On fit photographier les originaux[1] et la Sûreté générale fut invitée à rechercher les mystérieux associés de Picquart. Ces deux dépêches avaient convaincu le directeur de la Sûreté, René Cavard, que Picquart était l’associé d’un abominable complot. Il le dit à Henry.

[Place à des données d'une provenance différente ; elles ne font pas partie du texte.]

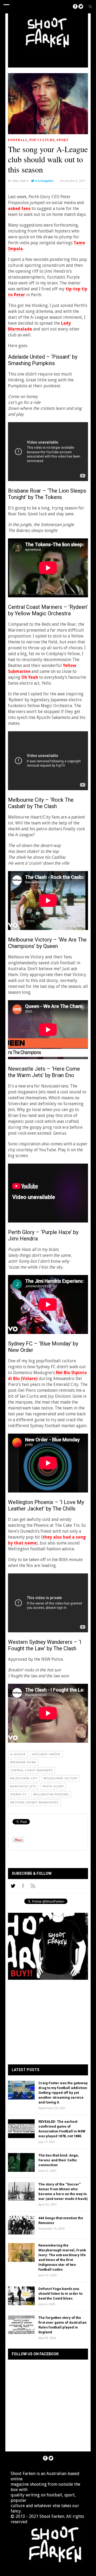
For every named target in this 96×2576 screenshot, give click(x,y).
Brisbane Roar (23, 1762)
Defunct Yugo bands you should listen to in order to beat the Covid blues (60, 2293)
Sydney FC (18, 1794)
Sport (63, 140)
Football (18, 140)
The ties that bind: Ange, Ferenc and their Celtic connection (58, 2160)
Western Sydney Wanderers (34, 1802)
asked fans (19, 208)
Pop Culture (42, 140)
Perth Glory (53, 1786)
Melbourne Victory (61, 1778)
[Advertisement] (53, 57)
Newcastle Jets (23, 1786)
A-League (18, 1754)
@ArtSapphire (44, 180)
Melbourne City (23, 1778)
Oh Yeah (29, 677)
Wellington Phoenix (51, 1794)
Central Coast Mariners (31, 1770)
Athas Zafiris (20, 180)
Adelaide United (46, 1754)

Mais Picquart, ayant compris que le coup venait des amis d’Esterhazy[2], adressa une plainte en règle à Billot et le pria d’ouvrir une enquête[3]. Il dit, nettement, « que la personnalité d’Esterhazy et ses accointances étaient trop connues du ministre » pour que celui-ci pût s’étonner de son refus « d’avoir avec lui aucun rapport d’aucune sorte ». S’il a demandé au colonel Abria des spécimens de l’écriture d’Esterhazy, c’est avec l’assentiment du ministre. « Il n’a jamais composé de dossiers clandestins ni pour lui-même, ni pour personne, Esterhazy n’a aucune qualité pour détenir une pièce d’un dossier « et peut être poursuivi de ce fait ». Enfin, il rattache les deux télégrammes à la lettre menaçante qu’il a reçue, au prin-

  1. Enq. Pellieux, 28 nov, Henry.
  2. Il reçut le télégramme Blanche le 11 novembre, à 8 heures et demie du matin, le télégramme Speranza (qui fut réexpédié de Tunis à Sousse, à cause de la fausse adresse), le 12 novembre et la lettre anonyme le 17. Ne pouvant, ce jour-là, porter la lettre anonyme au général Leclerc, il la déchira « pour ne pas rester un instant en possession d’une pièce qui aurait pu être extrêmement compromettante en cas de fouille ou de perquisition ». (Enq. Pellieux, 27 nov. ; etc.) — De même, quand il avait reçu la dépêche Blanche, il n’y avait rien compris et l’avait déchirée. Il comprit seulement quand il reçut la dépêche Speranza et demanda une nouvelle expédition de l’autre télégramme,
  3. Lettre du 15 novembre 1897. (Enq. Pellieux, 27 nov. 1897 ; Procès Zola, I, 291 ; Cass., I, 199 ; Rennes, I, 463, Picquart.)